(Para a dona da Katy e da Havana)
Inácio, o galináceo, vindo de longe, do mato
cerrado, donde os galos cantam a plenos pulmões, adentrou o quintal emparedado,
donde o sol se esconde vez em quando entre altos prédios.
Chegou
triunfante e esparramou-se em cacarecos, em altos cantos, certo de que o dia
estaria em breve a raiar em lindo alvorecer.
E mais cocoricou porque do muro lhe chegou à vista duas formosas
galinhas, ainda empoleiradas, encantonadas, alheias ao canto de Inácio e aos
primeiros humores da manhã.
Katy e Havana, duas frangas sonolentas, ainda
de toucas, entocadas, mal humoradas, duas frangas citadinas, migradas do campo,
há muito urbanizadas.
“Que galo formoso, bem afeiçoado!”, admitiram
as galinhas ainda de olhos meio fechados, um tanto remelosos. Mas logo
reagiram, e do poleiro praguejaram: “Formoso seria esse galo, não fosse ele o
próprio diabo a fazer tanto esparramo, a gritar em altos brados, a cedo cucuritar
em versos mancos, a azucrinar nossas orelhas, que cedo não cedem à melodia, só
depois do meio-dia!”
Porém, grande é a autoestima dos galos. Daí,
Inácio, o galináceo, exibindo a linda crista sob os raios oblíquos do primeiro sol,
lançou longo, longo grito, como numa récita, como se fora tenor:
“Cócócócóri...CÓÓÓÓÓÓÓÓÓÓÓÓÓÓOÓÓ!!!!!!!!!!”

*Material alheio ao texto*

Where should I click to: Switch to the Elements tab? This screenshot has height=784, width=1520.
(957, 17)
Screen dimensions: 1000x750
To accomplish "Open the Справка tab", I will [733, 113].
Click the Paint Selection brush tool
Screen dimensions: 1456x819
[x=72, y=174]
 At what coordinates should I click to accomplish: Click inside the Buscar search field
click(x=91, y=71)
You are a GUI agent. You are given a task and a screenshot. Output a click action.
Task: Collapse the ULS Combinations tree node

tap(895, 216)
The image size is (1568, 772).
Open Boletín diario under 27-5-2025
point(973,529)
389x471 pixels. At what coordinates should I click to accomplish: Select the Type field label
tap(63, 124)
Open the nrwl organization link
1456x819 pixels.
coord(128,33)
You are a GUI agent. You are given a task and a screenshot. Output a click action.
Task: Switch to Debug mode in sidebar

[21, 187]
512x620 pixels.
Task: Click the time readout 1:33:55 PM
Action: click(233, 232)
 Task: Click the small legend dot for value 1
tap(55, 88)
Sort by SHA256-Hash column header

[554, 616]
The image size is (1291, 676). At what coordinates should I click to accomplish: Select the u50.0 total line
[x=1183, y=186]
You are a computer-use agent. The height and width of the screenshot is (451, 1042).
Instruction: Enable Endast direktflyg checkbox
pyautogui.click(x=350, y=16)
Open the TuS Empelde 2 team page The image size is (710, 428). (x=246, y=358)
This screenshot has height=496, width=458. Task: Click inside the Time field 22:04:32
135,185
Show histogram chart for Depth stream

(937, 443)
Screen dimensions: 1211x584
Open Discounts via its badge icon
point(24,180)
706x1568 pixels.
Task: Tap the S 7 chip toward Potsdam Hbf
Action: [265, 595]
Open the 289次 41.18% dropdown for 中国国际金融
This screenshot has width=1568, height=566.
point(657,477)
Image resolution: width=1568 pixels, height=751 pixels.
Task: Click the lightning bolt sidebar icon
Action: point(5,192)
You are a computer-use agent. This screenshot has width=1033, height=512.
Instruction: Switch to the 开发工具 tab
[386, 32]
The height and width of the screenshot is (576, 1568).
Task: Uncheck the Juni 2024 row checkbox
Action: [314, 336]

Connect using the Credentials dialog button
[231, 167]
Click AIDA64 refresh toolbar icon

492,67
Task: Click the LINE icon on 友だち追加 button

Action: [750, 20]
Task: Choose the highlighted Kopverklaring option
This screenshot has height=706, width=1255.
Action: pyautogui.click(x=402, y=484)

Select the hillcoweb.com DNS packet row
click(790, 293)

O canto ecoou vigoroso por entre as empenas
dos prédios vizinhos e bateu doído, dum modo que deu pena, nas orelhas das
frangas cheias de sono.
“Isso não é galo, é o cão; de madrugada, que
danação!” se rebelaram as galinhas, ainda que sem tirarem do poleiro as quentes
patinhas.
“Essa hora, qualquer grito e eu me irrito!”, abriu
o bico Katy.
“Essa hora, qualquer canto e eu me espanto!”,
abriu o bico Havana.
Mas o galináceo queria sucesso. Dali do muro
se via num palco, tendo por holofote o sol que principiava. No dourado da manhã,
sentiu sua crista reluzir, suas penas se encresparem. Inácio então encheu o
peito e encenou o derradeiro ato:
“Cócócócóri...CÓÓÓÓÓÓÓÓÓÓÓÓÓÓOÓÓ!!!!!!!!!!”
“De manhãzinha, mas que canto de peru!”, piou
Katy.
“De manhãzinha, isso é galo ou urubu?” piou
Havana.
Irritadas, as frangas cacarejaram num só
coro:
“Calado!
Calado!
Calado!”
Enfim magoado, Inácio baixou a crista. E lá
se foi embora Inácio, o galináceo, convencido de que na cidade galo de muito
alarido não dá pra marido.
E lá se foi o galo Inácio, calado, lamentoso
de que naquele terreiro não haveria de ter ovo galado.